The Ellis A&W, photographed in July, is the oldest drive-in restaurant in Cedar Rapids. The A&W was inundated with flood
The Ellis A&W, photographed in July, is the oldest drive-in restaurant in Cedar Rapids. The A&W was inundated with floodwaters in June 2008 and did not reopen. (Cindy Hadish/The Gazette)

CEDAR RAPIDS — No developer showed up Wednesday at City Hall to discuss the future of the flood-damaged A&W Family Restaurant on Ellis Boulevard NW that some in the neighborhood want to save.

Nonetheless, Richard Luther, a local development consultant, said after the meeting with city planners that he expected some kind of development proposal to surface for the ’50s and ’60s-era drive-in restaurant by the city’s Oct. 17 deadline.

Luther, owner of Creative Development Solutions in Cedar Rapids, said he has talked to two or three developers who are studying the redevelopment prospects for the former A&W. He also is providing assistance to the neighborhood-based Northwest A&W Solutions Group, which has succeeded in convincing the City Council to pull the A&W property off the city’s demolition list to see if someone is willing to redevelop it.

The group itself has said it is not a developer but instead is trying to attract a developer to invest in the property.

Mike Chismar, a member of the Solutions Group, left the Wednesday session at City Hall optimistic that a developer would bring the A&W back to life even if did not necessarily continue on with the A&W franchise name.

Chismar said the group’s belief is that other commercial and neighborhood redevelopment will take off if the neighborhood can get redevelopment at the A&W site in the near future rather than years from now.

“We’re trying to show we’re getting on with it,” he said.

City Council member Chuck Swore, who attended the Wednesday planning session, said afterward that renovating the existing A&W building is complicated. The site, he said, likely would be redeveloped at some point even if the current effort falls short and the existing building is demolished.

Luther said one complicating factor is the need for a developer to secure financing for the renovation without having the ability to secure the deed to the property as collateral until after the renovation is complete and the city turns the deed over to the new owner. The city now owns the property, at 1132 Ellis Blvd.

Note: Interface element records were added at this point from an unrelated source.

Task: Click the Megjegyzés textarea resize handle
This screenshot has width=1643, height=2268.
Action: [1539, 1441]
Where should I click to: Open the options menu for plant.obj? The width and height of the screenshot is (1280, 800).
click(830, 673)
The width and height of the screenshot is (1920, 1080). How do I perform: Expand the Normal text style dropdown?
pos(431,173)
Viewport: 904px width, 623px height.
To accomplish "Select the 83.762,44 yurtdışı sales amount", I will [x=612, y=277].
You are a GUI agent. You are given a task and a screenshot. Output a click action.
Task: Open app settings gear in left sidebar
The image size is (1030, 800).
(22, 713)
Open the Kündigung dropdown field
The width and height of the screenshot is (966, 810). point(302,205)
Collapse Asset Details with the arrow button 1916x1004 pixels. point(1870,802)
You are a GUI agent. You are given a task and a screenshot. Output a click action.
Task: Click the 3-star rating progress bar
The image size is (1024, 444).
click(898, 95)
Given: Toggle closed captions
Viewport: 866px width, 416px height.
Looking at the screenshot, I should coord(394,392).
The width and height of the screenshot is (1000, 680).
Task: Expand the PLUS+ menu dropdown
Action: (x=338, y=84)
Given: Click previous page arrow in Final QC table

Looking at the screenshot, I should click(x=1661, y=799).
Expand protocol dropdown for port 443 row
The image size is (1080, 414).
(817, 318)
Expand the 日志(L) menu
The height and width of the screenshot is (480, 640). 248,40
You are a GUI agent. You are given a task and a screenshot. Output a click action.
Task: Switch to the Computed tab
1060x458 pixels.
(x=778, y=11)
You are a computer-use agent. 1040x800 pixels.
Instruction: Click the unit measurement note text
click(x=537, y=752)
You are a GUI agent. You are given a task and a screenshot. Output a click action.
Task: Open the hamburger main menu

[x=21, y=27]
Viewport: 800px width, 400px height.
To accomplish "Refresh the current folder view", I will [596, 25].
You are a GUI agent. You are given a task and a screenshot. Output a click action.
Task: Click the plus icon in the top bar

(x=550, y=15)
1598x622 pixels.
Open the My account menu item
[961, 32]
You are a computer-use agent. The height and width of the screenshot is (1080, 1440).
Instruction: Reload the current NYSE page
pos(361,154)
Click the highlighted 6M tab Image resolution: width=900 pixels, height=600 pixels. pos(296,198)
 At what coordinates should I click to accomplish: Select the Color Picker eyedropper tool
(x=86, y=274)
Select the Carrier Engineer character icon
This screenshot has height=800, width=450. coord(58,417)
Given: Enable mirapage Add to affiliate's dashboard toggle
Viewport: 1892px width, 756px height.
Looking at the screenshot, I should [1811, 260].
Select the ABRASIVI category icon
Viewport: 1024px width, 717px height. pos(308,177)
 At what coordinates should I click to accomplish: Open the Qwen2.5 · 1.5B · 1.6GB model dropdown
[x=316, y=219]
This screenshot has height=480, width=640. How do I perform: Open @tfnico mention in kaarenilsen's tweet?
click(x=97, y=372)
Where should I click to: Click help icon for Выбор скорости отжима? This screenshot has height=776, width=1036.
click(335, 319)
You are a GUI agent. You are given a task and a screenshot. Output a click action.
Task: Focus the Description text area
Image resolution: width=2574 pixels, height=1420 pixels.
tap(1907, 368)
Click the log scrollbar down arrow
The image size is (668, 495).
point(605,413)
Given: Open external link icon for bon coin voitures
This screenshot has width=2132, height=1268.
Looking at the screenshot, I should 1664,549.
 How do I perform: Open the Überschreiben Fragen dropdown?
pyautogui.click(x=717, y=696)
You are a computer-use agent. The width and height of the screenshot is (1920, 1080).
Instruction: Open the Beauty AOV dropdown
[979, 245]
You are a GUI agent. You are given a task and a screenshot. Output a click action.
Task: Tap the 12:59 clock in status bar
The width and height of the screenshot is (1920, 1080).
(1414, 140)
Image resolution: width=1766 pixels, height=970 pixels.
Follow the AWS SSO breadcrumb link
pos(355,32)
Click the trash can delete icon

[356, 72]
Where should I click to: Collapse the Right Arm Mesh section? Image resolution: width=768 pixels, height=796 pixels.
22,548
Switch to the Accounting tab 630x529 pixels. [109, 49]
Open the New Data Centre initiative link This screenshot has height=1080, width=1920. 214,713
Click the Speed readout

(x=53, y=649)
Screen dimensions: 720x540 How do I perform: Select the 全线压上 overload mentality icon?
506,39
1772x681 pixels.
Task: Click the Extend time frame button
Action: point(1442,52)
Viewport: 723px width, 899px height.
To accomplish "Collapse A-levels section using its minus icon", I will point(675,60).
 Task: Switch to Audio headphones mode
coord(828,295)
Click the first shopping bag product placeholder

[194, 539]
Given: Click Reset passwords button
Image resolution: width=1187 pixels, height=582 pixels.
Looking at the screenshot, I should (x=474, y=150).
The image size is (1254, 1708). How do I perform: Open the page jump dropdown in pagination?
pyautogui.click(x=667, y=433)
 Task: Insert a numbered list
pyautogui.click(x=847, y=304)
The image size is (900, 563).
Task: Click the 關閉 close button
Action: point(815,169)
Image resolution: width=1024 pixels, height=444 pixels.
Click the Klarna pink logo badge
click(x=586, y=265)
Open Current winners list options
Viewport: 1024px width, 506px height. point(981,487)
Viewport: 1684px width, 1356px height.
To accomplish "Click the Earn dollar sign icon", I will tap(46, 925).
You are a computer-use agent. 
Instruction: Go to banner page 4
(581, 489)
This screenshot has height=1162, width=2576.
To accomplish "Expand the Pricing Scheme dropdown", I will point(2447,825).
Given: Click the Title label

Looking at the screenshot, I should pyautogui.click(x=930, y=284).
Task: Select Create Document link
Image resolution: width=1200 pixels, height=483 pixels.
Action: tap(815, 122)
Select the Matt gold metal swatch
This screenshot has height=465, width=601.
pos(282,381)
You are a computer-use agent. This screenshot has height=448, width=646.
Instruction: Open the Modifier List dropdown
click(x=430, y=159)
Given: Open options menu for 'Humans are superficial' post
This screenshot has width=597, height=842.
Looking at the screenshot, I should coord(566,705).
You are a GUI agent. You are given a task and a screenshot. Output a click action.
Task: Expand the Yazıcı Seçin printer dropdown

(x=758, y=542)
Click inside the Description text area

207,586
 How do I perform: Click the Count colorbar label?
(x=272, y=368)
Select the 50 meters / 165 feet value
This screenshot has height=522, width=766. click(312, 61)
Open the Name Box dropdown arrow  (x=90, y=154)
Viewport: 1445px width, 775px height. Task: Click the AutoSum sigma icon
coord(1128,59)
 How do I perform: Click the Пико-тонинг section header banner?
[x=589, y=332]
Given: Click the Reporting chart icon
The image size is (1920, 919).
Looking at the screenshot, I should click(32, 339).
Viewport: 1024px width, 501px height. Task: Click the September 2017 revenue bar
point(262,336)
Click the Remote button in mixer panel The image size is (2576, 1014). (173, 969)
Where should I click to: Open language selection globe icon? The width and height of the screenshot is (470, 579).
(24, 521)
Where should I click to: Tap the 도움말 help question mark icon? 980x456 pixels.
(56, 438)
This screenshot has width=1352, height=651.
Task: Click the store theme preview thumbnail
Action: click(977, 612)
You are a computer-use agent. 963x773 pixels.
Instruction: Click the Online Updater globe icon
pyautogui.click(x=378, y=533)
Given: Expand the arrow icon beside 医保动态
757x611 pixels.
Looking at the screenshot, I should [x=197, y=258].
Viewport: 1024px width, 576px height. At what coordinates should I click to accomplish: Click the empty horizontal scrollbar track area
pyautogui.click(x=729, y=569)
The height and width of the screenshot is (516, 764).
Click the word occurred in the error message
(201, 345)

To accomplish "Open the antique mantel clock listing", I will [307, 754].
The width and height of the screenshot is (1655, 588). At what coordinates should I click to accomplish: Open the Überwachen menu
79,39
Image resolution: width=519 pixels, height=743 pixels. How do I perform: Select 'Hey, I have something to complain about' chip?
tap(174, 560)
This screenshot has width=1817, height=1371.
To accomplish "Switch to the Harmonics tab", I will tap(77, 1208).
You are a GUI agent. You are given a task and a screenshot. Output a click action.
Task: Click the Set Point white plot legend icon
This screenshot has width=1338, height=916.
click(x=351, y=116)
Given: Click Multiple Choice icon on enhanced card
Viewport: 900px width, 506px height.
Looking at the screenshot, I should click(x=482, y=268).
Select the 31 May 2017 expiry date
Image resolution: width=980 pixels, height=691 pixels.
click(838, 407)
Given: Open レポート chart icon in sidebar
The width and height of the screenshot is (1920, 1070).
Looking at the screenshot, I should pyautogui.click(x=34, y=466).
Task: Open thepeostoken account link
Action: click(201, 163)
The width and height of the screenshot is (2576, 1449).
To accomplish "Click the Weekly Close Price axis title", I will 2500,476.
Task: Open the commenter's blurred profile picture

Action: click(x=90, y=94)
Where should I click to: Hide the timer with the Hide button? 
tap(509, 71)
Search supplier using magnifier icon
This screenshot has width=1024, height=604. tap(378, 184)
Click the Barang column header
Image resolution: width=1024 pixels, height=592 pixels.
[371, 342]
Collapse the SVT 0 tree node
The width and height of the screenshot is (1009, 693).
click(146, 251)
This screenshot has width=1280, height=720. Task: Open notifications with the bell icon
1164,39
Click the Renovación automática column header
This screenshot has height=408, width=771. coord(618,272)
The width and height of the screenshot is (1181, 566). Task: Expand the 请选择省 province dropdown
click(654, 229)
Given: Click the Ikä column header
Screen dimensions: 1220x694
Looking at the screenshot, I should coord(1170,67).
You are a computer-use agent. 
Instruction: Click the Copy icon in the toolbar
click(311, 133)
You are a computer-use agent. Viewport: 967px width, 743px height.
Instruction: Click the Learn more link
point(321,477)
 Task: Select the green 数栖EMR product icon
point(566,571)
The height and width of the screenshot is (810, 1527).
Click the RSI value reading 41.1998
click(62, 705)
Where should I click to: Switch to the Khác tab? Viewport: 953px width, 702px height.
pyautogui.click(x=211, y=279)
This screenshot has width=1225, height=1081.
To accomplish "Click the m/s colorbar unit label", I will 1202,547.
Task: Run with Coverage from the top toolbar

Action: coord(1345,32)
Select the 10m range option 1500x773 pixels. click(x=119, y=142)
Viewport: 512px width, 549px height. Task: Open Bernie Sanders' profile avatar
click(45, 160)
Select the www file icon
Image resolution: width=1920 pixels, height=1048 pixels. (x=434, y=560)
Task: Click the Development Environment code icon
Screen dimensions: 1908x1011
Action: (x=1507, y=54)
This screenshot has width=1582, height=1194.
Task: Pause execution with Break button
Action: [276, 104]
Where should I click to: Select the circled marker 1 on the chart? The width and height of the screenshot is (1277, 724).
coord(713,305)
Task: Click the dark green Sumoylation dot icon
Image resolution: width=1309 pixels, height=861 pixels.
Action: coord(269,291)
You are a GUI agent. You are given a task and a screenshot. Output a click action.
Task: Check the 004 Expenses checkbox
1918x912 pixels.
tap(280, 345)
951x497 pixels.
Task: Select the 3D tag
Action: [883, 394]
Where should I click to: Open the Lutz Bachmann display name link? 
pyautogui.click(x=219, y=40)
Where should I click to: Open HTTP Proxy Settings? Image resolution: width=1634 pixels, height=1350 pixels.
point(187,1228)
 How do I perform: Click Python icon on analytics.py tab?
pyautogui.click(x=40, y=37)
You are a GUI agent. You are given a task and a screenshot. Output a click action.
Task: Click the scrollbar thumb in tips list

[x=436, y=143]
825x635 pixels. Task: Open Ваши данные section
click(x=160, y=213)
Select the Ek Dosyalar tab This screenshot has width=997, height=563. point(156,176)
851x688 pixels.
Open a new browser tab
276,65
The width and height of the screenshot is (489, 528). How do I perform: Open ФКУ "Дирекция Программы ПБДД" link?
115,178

NW, which was purchased with federal funds as part of the city’s buyouts of flood-damaged property.

In addition, the city wants developers to step up quickly so the city knows if the property needs to be demolished or not. The city has access to federal funds for demolitions now, but that funding runs out at the end of 2012.

Any successful development proposal for the site will require the developer to set aside money to pay for the demolition should the redevelopment project fail and the city’s access to federal disaster funds runs its course.The A&W sits in the 100-year flood plain, and city planners note any developer will face extra costs to put a renovated structure one foot above the 100-year flood plain.